_Dataset extract_
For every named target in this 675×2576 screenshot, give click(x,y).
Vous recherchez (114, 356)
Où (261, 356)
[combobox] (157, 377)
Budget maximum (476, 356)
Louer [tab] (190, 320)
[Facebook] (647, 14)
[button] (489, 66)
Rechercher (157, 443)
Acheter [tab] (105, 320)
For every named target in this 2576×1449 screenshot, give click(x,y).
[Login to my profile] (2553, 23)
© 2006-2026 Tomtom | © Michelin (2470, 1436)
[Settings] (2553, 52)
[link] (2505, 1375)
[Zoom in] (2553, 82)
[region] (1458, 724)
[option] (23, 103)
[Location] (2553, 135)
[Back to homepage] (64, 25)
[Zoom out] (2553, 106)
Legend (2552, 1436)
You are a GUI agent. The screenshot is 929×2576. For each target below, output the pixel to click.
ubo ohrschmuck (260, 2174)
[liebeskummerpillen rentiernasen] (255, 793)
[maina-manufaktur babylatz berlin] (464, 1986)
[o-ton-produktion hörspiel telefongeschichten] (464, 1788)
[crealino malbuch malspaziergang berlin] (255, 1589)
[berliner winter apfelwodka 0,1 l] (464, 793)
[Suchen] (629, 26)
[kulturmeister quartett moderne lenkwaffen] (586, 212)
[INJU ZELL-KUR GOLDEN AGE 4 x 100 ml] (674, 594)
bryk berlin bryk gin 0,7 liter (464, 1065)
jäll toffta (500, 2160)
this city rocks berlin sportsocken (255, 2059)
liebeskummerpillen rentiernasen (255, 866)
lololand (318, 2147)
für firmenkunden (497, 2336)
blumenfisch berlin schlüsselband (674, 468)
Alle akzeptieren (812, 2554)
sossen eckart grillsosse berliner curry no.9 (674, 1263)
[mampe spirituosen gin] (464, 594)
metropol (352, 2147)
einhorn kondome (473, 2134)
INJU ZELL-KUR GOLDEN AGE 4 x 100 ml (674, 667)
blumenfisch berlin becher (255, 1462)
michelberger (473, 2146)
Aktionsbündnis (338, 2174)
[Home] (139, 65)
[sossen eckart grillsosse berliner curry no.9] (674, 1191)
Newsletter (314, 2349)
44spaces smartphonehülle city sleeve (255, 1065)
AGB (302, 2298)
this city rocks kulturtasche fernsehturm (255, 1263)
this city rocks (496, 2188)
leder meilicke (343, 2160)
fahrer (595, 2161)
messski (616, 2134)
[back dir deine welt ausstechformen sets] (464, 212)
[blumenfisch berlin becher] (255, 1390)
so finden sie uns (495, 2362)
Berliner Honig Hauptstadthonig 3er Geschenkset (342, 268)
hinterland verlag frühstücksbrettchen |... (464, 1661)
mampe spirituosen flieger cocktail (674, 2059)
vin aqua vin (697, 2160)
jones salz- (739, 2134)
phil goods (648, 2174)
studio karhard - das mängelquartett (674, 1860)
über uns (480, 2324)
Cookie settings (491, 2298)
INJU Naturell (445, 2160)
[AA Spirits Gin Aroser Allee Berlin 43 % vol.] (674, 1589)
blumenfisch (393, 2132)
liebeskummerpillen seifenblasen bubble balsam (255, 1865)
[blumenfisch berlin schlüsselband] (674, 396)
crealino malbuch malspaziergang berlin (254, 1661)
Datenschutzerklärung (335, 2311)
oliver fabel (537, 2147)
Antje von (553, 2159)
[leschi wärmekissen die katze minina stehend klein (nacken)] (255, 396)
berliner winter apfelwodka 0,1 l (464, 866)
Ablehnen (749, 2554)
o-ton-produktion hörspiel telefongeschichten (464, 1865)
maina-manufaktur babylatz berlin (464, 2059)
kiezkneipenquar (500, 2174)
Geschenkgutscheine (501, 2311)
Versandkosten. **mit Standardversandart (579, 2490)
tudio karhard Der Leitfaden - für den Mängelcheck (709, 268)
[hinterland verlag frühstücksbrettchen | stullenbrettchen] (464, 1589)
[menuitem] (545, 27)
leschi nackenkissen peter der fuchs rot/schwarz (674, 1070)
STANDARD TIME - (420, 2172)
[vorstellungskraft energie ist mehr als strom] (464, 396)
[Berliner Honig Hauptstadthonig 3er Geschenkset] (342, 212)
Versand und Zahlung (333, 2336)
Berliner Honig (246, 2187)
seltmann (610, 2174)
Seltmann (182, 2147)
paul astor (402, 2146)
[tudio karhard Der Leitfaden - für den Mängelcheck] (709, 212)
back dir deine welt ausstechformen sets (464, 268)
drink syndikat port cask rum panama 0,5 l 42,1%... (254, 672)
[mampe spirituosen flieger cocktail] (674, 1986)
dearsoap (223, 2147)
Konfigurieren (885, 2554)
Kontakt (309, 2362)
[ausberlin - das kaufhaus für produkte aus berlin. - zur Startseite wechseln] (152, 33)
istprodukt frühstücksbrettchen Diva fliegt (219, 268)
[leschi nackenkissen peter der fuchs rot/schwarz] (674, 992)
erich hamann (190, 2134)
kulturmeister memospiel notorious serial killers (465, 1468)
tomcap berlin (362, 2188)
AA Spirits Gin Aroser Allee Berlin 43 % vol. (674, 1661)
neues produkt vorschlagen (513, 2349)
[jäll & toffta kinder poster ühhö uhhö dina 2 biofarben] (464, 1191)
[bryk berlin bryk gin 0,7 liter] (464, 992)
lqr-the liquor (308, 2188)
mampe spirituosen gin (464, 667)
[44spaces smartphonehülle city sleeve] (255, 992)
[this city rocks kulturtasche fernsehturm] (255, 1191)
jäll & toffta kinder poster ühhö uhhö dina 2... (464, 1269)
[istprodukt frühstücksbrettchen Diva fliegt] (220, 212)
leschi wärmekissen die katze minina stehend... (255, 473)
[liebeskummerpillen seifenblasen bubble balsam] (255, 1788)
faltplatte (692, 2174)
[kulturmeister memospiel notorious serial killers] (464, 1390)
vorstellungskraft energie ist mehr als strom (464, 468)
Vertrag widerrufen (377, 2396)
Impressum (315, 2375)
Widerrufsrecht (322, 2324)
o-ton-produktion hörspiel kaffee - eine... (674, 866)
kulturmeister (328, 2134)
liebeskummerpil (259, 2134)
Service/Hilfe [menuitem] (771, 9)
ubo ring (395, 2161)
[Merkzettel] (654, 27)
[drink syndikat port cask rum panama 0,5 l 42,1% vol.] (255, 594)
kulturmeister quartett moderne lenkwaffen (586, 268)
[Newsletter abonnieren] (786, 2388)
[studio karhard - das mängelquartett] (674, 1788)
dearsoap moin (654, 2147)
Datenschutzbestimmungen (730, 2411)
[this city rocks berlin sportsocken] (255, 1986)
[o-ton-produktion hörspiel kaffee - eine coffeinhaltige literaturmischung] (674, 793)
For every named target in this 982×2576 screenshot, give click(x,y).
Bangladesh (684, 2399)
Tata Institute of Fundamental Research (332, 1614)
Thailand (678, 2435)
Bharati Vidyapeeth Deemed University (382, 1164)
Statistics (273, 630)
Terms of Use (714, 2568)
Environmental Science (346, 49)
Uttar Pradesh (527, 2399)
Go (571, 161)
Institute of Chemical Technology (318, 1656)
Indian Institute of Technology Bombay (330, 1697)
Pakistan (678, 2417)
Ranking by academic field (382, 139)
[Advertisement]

_Task requirements_
Every line of the listing must be transcribed exactly.

_Expected answer_
For every named target in this 675×2576 screenshot, give click(x,y).
Vous recherchez (114, 356)
Où (261, 356)
[combobox] (157, 377)
Budget maximum (476, 356)
Louer [tab] (190, 320)
[Facebook] (647, 14)
[button] (489, 66)
Rechercher (157, 443)
Acheter [tab] (105, 320)
For every named target in this 2576×1449 screenshot, give click(x,y).
[Login to my profile] (2553, 23)
© 2006-2026 Tomtom | © Michelin (2470, 1436)
[Settings] (2553, 52)
[link] (2505, 1375)
[Zoom in] (2553, 82)
[region] (1458, 724)
[option] (23, 103)
[Location] (2553, 135)
[Back to homepage] (64, 25)
[Zoom out] (2553, 106)
Legend (2552, 1436)
You are a GUI agent. The screenshot is 929×2576. For each target below, output the pixel to click.
ubo ohrschmuck (260, 2174)
[liebeskummerpillen rentiernasen] (255, 793)
[maina-manufaktur babylatz berlin] (464, 1986)
[o-ton-produktion hörspiel telefongeschichten] (464, 1788)
[crealino malbuch malspaziergang berlin] (255, 1589)
[berliner winter apfelwodka 0,1 l] (464, 793)
[Suchen] (629, 26)
[kulturmeister quartett moderne lenkwaffen] (586, 212)
[INJU ZELL-KUR GOLDEN AGE 4 x 100 ml] (674, 594)
bryk berlin bryk gin 0,7 liter (464, 1065)
jäll toffta (500, 2160)
this city rocks berlin sportsocken (255, 2059)
liebeskummerpillen rentiernasen (255, 866)
lololand (318, 2147)
für firmenkunden (497, 2336)
blumenfisch berlin schlüsselband (674, 468)
Alle akzeptieren (812, 2554)
sossen eckart grillsosse berliner curry no.9 (674, 1263)
[mampe spirituosen gin] (464, 594)
metropol (352, 2147)
einhorn kondome (473, 2134)
INJU ZELL-KUR GOLDEN AGE 4 x 100 ml (674, 667)
blumenfisch berlin becher (255, 1462)
michelberger (473, 2146)
Aktionsbündnis (338, 2174)
[Home] (139, 65)
[sossen eckart grillsosse berliner curry no.9] (674, 1191)
Newsletter (314, 2349)
44spaces smartphonehülle city sleeve (255, 1065)
AGB (302, 2298)
this city rocks kulturtasche fernsehturm (255, 1263)
this city rocks (496, 2188)
leder meilicke (343, 2160)
fahrer (595, 2161)
messski (616, 2134)
[back dir deine welt ausstechformen sets] (464, 212)
[blumenfisch berlin becher] (255, 1390)
so finden sie uns (495, 2362)
Berliner Honig Hauptstadthonig 3er Geschenkset (342, 268)
hinterland verlag frühstücksbrettchen |... (464, 1661)
mampe spirituosen flieger cocktail (674, 2059)
vin aqua vin (697, 2160)
jones salz- (739, 2134)
phil goods (648, 2174)
studio karhard - das mängelquartett (674, 1860)
über uns (480, 2324)
Cookie settings (491, 2298)
INJU Naturell (445, 2160)
[AA Spirits Gin Aroser Allee Berlin 43 % vol.] (674, 1589)
blumenfisch (393, 2132)
liebeskummerpillen seifenblasen bubble balsam (255, 1865)
[blumenfisch berlin schlüsselband] (674, 396)
crealino malbuch malspaziergang berlin (254, 1661)
Datenschutzerklärung (335, 2311)
oliver fabel (537, 2147)
Antje von (553, 2159)
[leschi wärmekissen die katze minina stehend klein (nacken)] (255, 396)
berliner winter apfelwodka 0,1 l (464, 866)
Ablehnen (749, 2554)
o-ton-produktion hörspiel telefongeschichten (464, 1865)
maina-manufaktur babylatz berlin (464, 2059)
kiezkneipenquar (500, 2174)
Geschenkgutscheine (501, 2311)
Versandkosten. **mit Standardversandart (579, 2490)
tudio karhard Der Leitfaden - für den Mängelcheck (709, 268)
[hinterland verlag frühstücksbrettchen | stullenbrettchen] (464, 1589)
[menuitem] (545, 27)
leschi nackenkissen peter der fuchs rot/schwarz (674, 1070)
STANDARD TIME - (420, 2172)
[vorstellungskraft energie ist mehr als strom] (464, 396)
[Berliner Honig Hauptstadthonig 3er Geschenkset] (342, 212)
Versand und Zahlung (333, 2336)
Berliner Honig (246, 2187)
seltmann (610, 2174)
Seltmann (182, 2147)
paul astor (402, 2146)
[tudio karhard Der Leitfaden - für den Mängelcheck] (709, 212)
back dir deine welt ausstechformen sets (464, 268)
drink syndikat port cask rum panama 0,5 l 42,1%... (254, 672)
[mampe spirituosen flieger cocktail] (674, 1986)
dearsoap (223, 2147)
Konfigurieren (885, 2554)
Kontakt (309, 2362)
[ausberlin - das kaufhaus für produkte aus berlin. - zur Startseite wechseln] (152, 33)
istprodukt frühstücksbrettchen Diva fliegt (219, 268)
[leschi nackenkissen peter der fuchs rot/schwarz] (674, 992)
erich hamann (190, 2134)
kulturmeister memospiel notorious serial killers (465, 1468)
tomcap berlin (362, 2188)
AA Spirits Gin Aroser Allee Berlin 43 % vol. (674, 1661)
neues produkt vorschlagen (513, 2349)
[jäll & toffta kinder poster ühhö uhhö dina 2 biofarben] (464, 1191)
[bryk berlin bryk gin 0,7 liter] (464, 992)
lqr-the liquor (308, 2188)
mampe spirituosen gin (464, 667)
[44spaces smartphonehülle city sleeve] (255, 992)
[this city rocks kulturtasche fernsehturm] (255, 1191)
jäll & toffta kinder poster ühhö uhhö dina 2... (464, 1269)
[istprodukt frühstücksbrettchen Diva fliegt] (220, 212)
leschi wärmekissen die katze minina stehend... (255, 473)
[liebeskummerpillen seifenblasen bubble balsam] (255, 1788)
faltplatte (692, 2174)
[kulturmeister memospiel notorious serial killers] (464, 1390)
vorstellungskraft energie ist mehr als strom (464, 468)
Vertrag widerrufen (377, 2396)
Impressum (315, 2375)
Widerrufsrecht (322, 2324)
o-ton-produktion hörspiel kaffee - eine... (674, 866)
kulturmeister (328, 2134)
liebeskummerpil (259, 2134)
Service/Hilfe [menuitem] (771, 9)
ubo ring (395, 2161)
[Merkzettel] (654, 27)
[drink syndikat port cask rum panama 0,5 l 42,1% vol.] (255, 594)
kulturmeister quartett moderne lenkwaffen (586, 268)
[Newsletter abonnieren] (786, 2388)
[studio karhard - das mängelquartett] (674, 1788)
dearsoap moin (654, 2147)
Datenschutzbestimmungen (730, 2411)
[this city rocks berlin sportsocken] (255, 1986)
[o-ton-produktion hörspiel kaffee - eine coffeinhaltige literaturmischung] (674, 793)
For every named target in this 982×2576 screenshot, give click(x,y).
Bangladesh (684, 2399)
Tata Institute of Fundamental Research (332, 1614)
Thailand (678, 2435)
Bharati Vidyapeeth Deemed University (382, 1164)
Statistics (273, 630)
Terms of Use (714, 2568)
Environmental Science (346, 49)
Uttar Pradesh (527, 2399)
Go (571, 161)
Institute of Chemical Technology (318, 1656)
Indian Institute of Technology Bombay (330, 1697)
Pakistan (678, 2417)
Ranking by academic field (382, 139)
[Advertisement]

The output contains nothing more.